NE OLDU BİZE!..

  • 05
    MAY
    NE OLDU BİZE!..

    NE OLDU BİZE!..

    Günümüzde yaratılmış olan teknoloji gürültüsü arasında gerçek bolluğun ne olduğunu unuttuk!.

    Elimizdekilerin kıymetini anlamayı ve onurlandırmayı ihmal ettik!.

    Kendimizle baş başa kalıp yüzleşmekten, iç sesimizin bize söyleyeceği şeyleri duymaktan korkar hale geldik!.

    Ne oldu bize, ne oldu dostlar!..

    “Vefa” kelimesi çok uzun zamandır rafa kalktı, akıllarda kalan bir semt adı sadece.

    “Kadir kıymet bilmek” günümüzde deyimler sözlüğünde bir tanım yalnızca.

    Ne oldu bize!..

    Anne babalar çocuklarını güya açık havaya çıkartmışlar, herkesin elinde bir teknolojik oyuncak, bedenleri dışarıda, ama beyinleri bir kapanın içinde sıkışmış gün yüzüne hasret!.

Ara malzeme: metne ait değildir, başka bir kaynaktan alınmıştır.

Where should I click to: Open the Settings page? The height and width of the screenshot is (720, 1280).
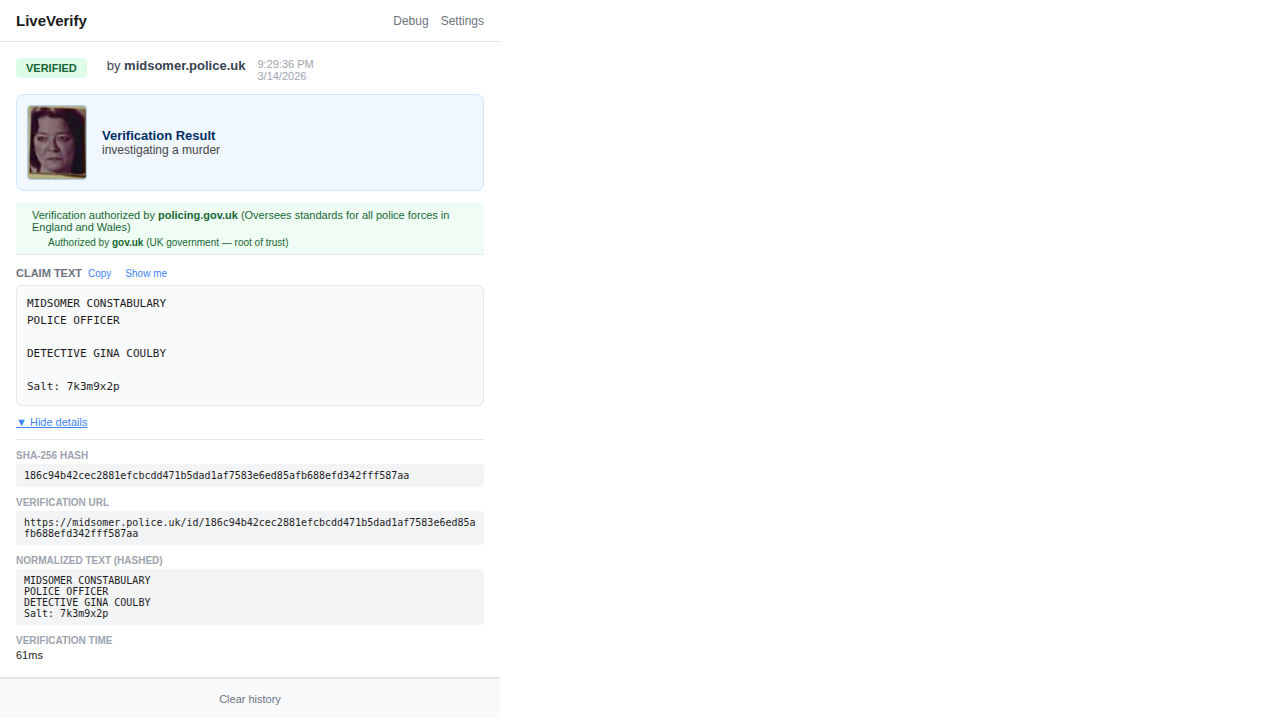click(x=462, y=20)
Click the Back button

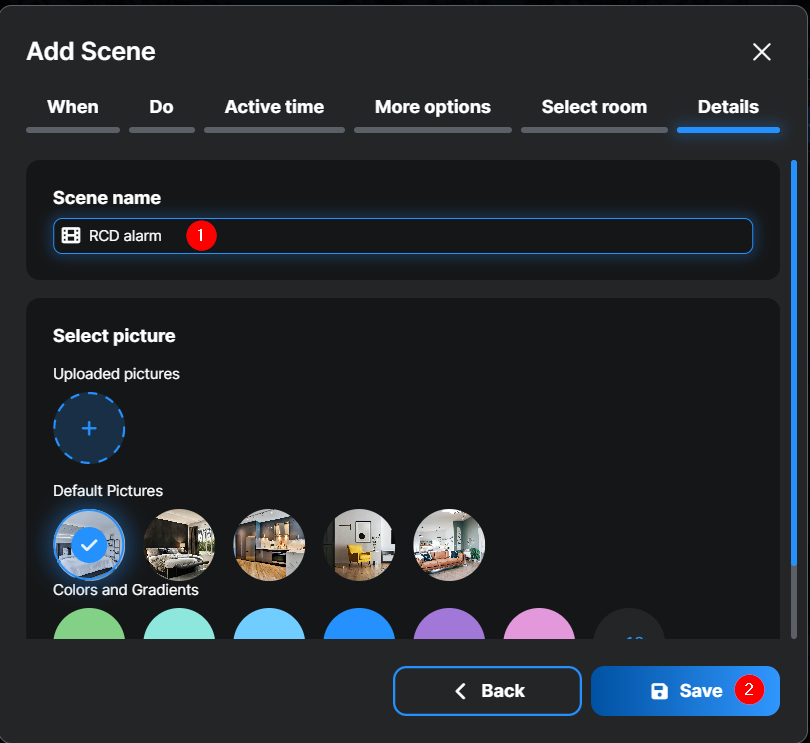click(487, 691)
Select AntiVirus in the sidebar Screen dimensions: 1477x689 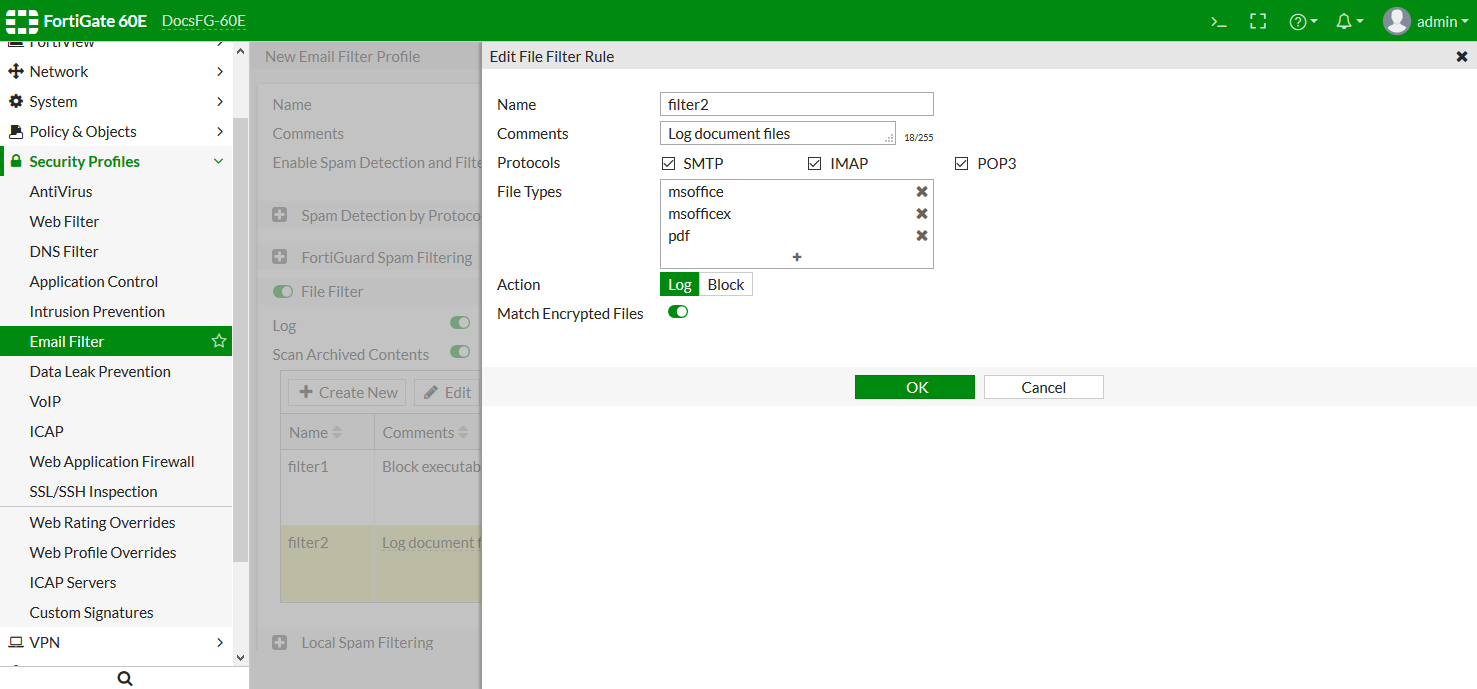point(60,191)
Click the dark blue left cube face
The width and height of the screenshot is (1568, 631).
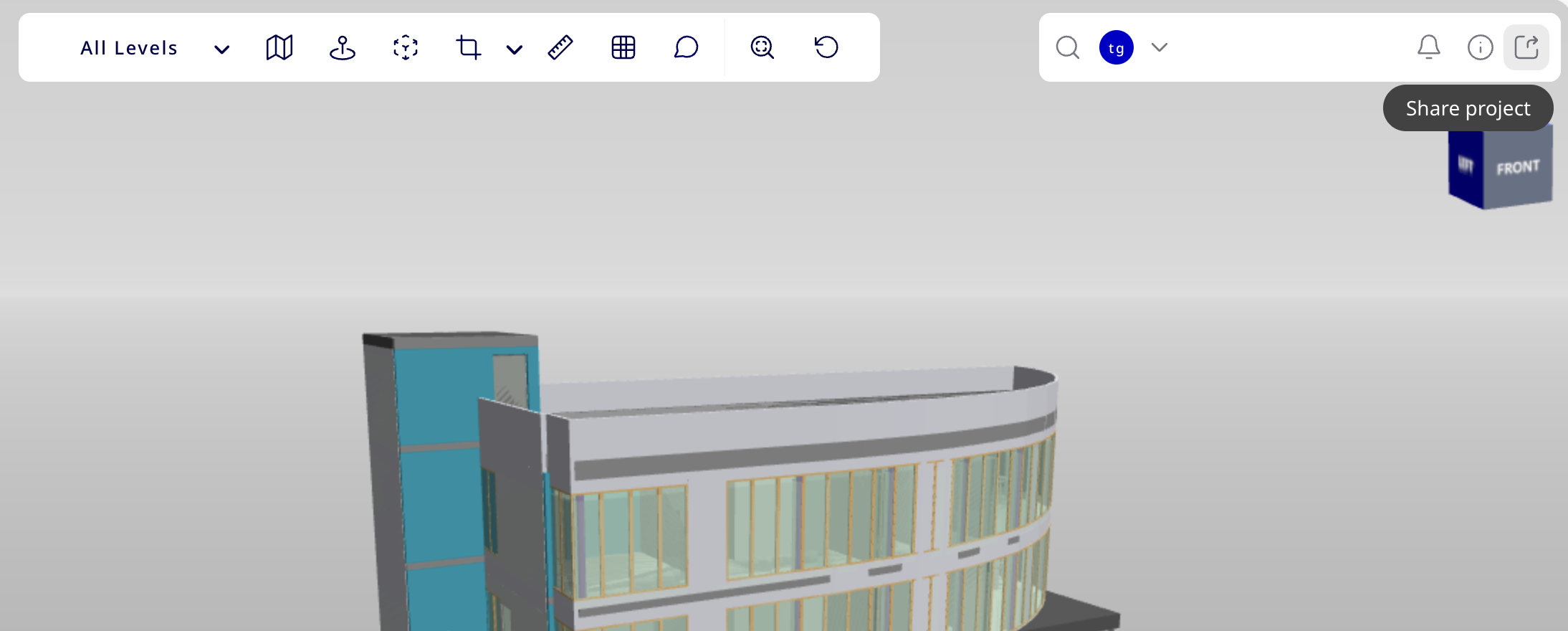coord(1466,169)
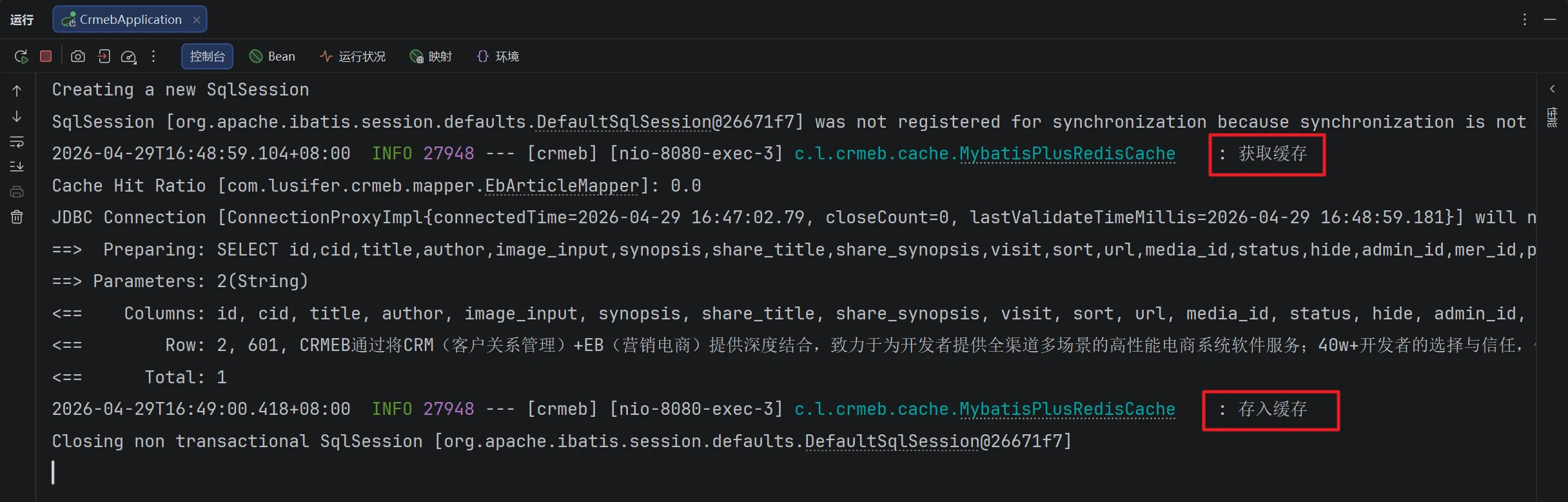Expand the right side panel chevron
1568x502 pixels.
click(1553, 89)
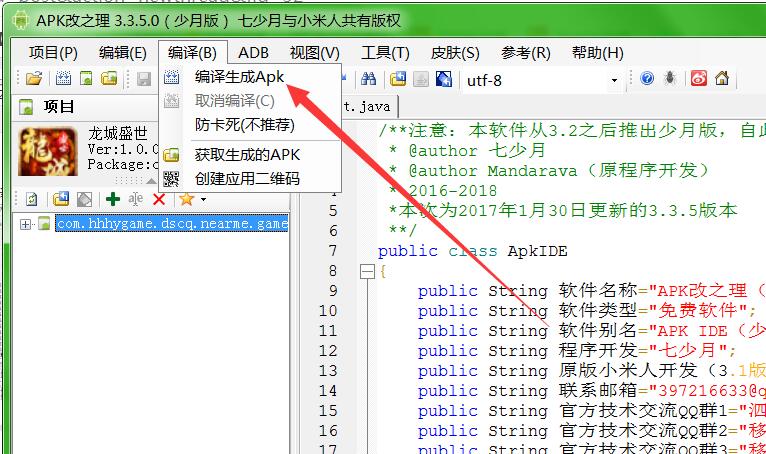The width and height of the screenshot is (766, 454).
Task: Click the refresh icon in project panel
Action: [x=31, y=200]
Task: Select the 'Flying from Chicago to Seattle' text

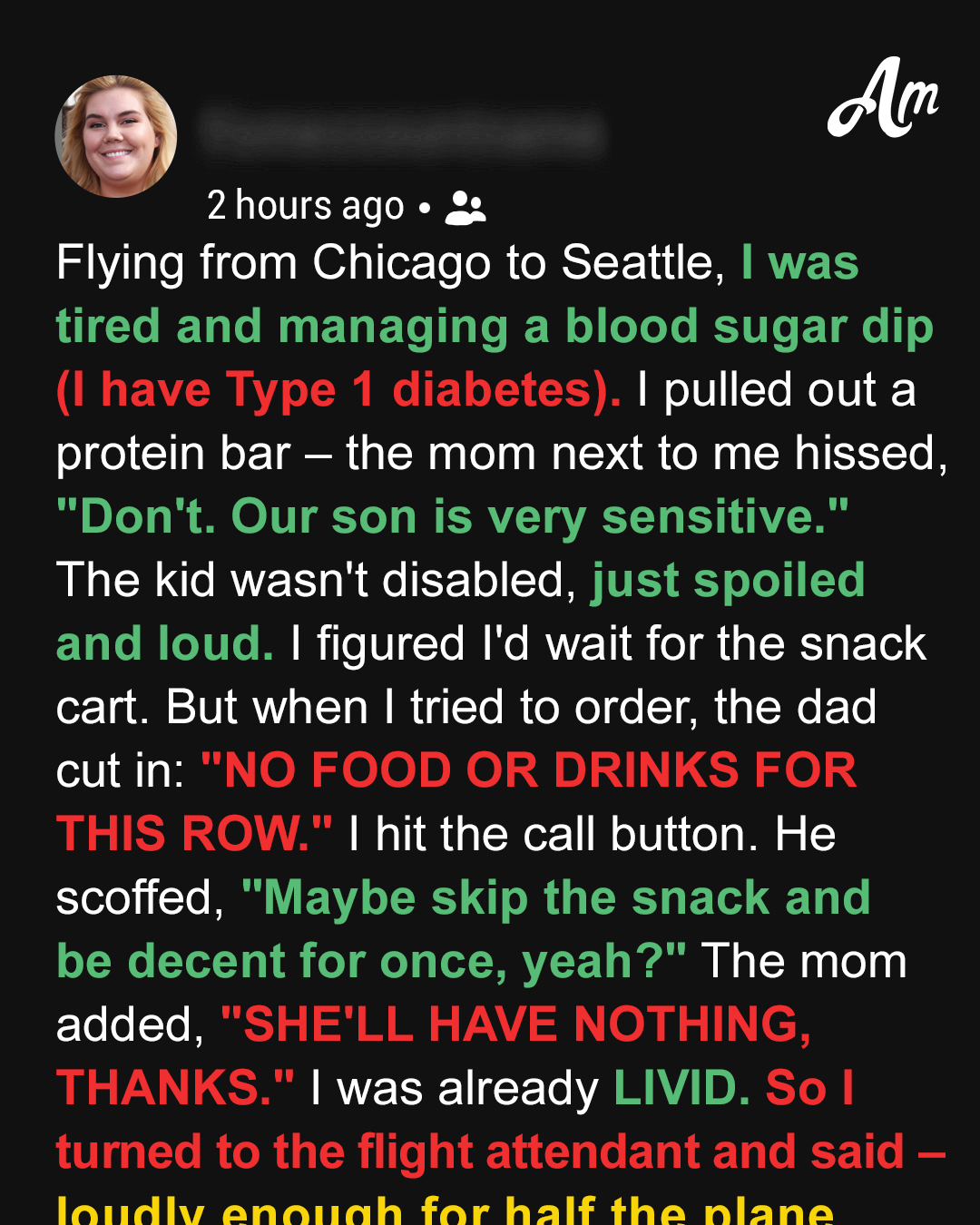Action: tap(390, 263)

    Gençler, güya bir kafede sohbete gelmişler, birbirlerinin yüzlerine bakmadan, arada bir kahvelerini yudumlayıp sohbet! ettiklerini sanıyorlar.

    Bir restorana gidiyorsunuz, masada ister iki kişi olsun, ister on kişi hiçbir önemi yok, aslında hepsi oyuncaklarıyla baş başa, yanındakileri gördükleri, duydukları yok.

    Evvelden bir kafeye yalnız gitmeyi tercih etmezdi insanlar, mutlaka bir dost bir ahbap olmalıydı, “kahve bahane sohbet şahaneydi” çünkü,  insanlar birbirlerini can kulağıyla dinlerdi,  “bir kahvenin kırk yıl hatırı vardı” o zamanlar.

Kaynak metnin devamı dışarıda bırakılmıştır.